## WORK INSTRUCTIONS
Continue the explanation and code for finding the k-th smallest element of two sorted arrays, starting after the last line shown.

## EXTRACT
When A[k/2-1] = B[k/2-1], then we have found the k-th smallest element, that is the equal element, we can call it m. There are each (k/2-1) numbers smaller than m in A and B, so m must be the
k-th smallest number. So we can call a function recursively, when A[k/2-1] < B[k/2-1], we drop the elements in A, else we drop the elements in B.
We should also consider the edge case, that is, when should we stop?
1. When A or B is empty, we return B[k-1]( or A[k-1]), respectively;
2. When k is 1(when A and B are both not empty), we return the smaller one of A[0] and B[0]
3. When A[k/2-1] = B[k/2-1], we should return one of them
In the code, we check if m is larger than n to garentee that the we always know the smaller array, for coding simplicy.
double findKth(int a[], int m, int b[], int n, int k)
{
//always assume that m is equal or smaller than n
if (m > n)

## SOURCE DATA
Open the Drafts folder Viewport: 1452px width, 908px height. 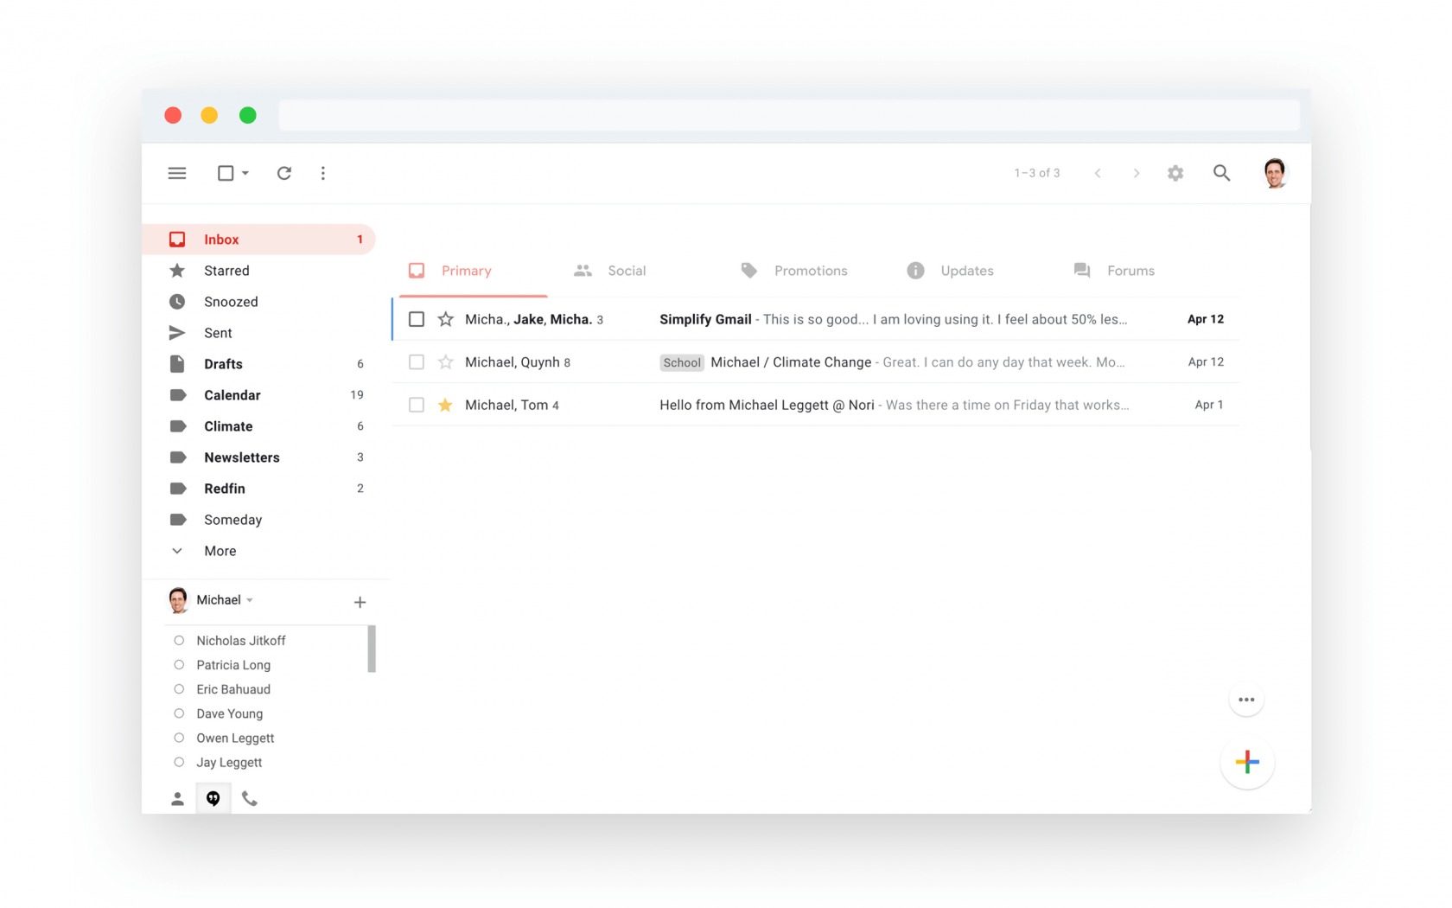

## EXPECTED ANSWER
return findKth(b, n, a, m, k);
if (m == 0)
return b[k - 1];
if (k == 1)
return min(a[0], b[0]);
//divide k into two parts
int pa = min(k / 2, m), pb = k - pa;
if (a[pa - 1] < b[pb - 1])
return findKth(a + pa, m - pa, b, n, k - pa);
else if (a[pa - 1] > b[pb - 1])
return findKth(a, m, b + pb, n - pb, k - pb);
else
return a[pa - 1];
}
class Solution
{
public:
double findMedianSortedArrays(int A[], int m, int B[], int n)
{
int total = m + n;
if (total & 0x1)
return findKth(A, m, B, n, total / 2 + 1);
else
return (findKth(A, m, B, n, total / 2)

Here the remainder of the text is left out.